Monday, 30 August 2021

#7 A Father's Favor

 

A Father’s favour

 

I’ve had the privilege of growing up with a father’s favour. 

 A photo comes to mind of all 4 kids tumbled around him with so much laughter.  His heart (and my mom’s) always had space for more (friends as well as kids from the children’s home) and he was the center and life of the joyful chaos as friends visited in bundles.  He was truly present!  Present in our activities, our special moments, our disappointments and heartache as well as in the mundane everyday life.  He was fair, brave, caring and special.  He gave us life – nurturing, encouraging, playing, guiding, correcting and making music and laughter.  In a way he laid down his life for us, working despite his own brokenness and being medically “unfit”.  It was my deepest pain when he died at age 51.  But what a legacy he left behind – showing me the Father-heart of God!  He was my 1st and greatest role-model of a father’s favour.  He loved us the same, always.  He loved us despite our choices and not because of our performances.  I knew what is was to be loved, accepted and to belong. 
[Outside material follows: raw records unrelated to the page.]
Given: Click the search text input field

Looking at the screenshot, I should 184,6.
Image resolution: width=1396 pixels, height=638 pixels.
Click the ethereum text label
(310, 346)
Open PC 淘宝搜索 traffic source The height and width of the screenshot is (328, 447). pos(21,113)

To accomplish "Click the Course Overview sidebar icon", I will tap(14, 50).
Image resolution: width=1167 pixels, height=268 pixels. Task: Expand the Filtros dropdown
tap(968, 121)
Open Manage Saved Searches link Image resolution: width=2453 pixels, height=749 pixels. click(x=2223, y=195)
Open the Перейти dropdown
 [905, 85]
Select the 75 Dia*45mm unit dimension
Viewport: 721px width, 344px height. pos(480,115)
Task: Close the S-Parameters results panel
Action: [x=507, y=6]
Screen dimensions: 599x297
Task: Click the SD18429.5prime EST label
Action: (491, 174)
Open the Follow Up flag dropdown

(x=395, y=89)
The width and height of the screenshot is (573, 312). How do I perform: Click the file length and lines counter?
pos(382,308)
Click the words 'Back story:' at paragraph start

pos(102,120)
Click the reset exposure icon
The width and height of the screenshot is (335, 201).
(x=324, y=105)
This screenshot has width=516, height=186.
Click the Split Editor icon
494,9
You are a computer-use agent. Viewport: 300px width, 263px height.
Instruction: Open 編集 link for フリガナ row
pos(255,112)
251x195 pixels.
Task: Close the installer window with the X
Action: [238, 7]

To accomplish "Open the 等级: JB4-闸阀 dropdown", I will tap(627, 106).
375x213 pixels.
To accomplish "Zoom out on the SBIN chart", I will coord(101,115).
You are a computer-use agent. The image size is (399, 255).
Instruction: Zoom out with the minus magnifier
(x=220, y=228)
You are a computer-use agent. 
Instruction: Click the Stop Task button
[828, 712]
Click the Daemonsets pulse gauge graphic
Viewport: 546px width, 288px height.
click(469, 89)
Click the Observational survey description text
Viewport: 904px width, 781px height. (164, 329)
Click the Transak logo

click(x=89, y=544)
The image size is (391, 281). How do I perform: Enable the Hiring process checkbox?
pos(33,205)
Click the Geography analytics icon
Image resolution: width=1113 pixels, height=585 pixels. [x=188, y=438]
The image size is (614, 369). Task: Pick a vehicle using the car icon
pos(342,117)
How much more is the favour of our Heavenly Father!! 





Eph 2:4-8

But God – so rich is He in His mercy, that in order to satisfy the great, wonderful and intense love with which He loved us, He made us alive - He HAD to save us and He gave us new life.  He gave us the very life of Christ and it is by grace (His favour and mercy which you don’t deserve) that you are saved. He raised us up together with Him and made us sit down together (gave us joint seating with Him).  He did this that He might clearly demonstrate the immeasurable riches of His grace in His kindness and goodness of heart toward us.  For it is by grace (unmerited favour) that you are saved through faith;  it came not through your own striving, but it is a gift of God. 


How do we steward this grace?

Grace is love in action! 

Love leads to grace. If I love people as I say I do (and are commanded to do), then to satisfy that love, I will have grace. In sharing that grace, I show acceptance.  We are wired for love and belonging and grace will give that to someone - Accepting them just as they are just as we are accepted by God just as we are.

Grace came despite sin = unmerited!  It cannot be earned. 

BUT God….  No matter who we are or were in the past; no matter where we’ve been – BUT God so loved us, He had to give us life. 

I can’t choose who I give grace to and if they are deserving of it or not; it is undeserved by nature.

Grace brings life!

He made us alive - Are my words and actions bringing others to life?  Do I have a language of life when I interact with my family, friends, strangers? Grace brings life. 

 

Eph 2:8

For it is by free grace (God’s unmerited favor) that you are saved (delivered from judgement), through your faith.  And this is not of yourselves, but it is a gift of God.

Grace is non-judgemental

People should not be judged as person – we can’t judge someone’s heart, only behaviour.  Love the person, even though you can’t condone the actions.  Have a generous assumptions – assume good intent, make sure of the facts, before you judge and jump to conclusions about their intent; try to understand why there are acting the way they do.  We are so eager to evaluate.

Grace requires faith. 

The grace is free, it’s a gift available to all, but a person also needs faith in Jesus, ie accept the gift of grace and salvation in order to be saved. We have to reach out and take the gift, but not everyone chooses to do so. 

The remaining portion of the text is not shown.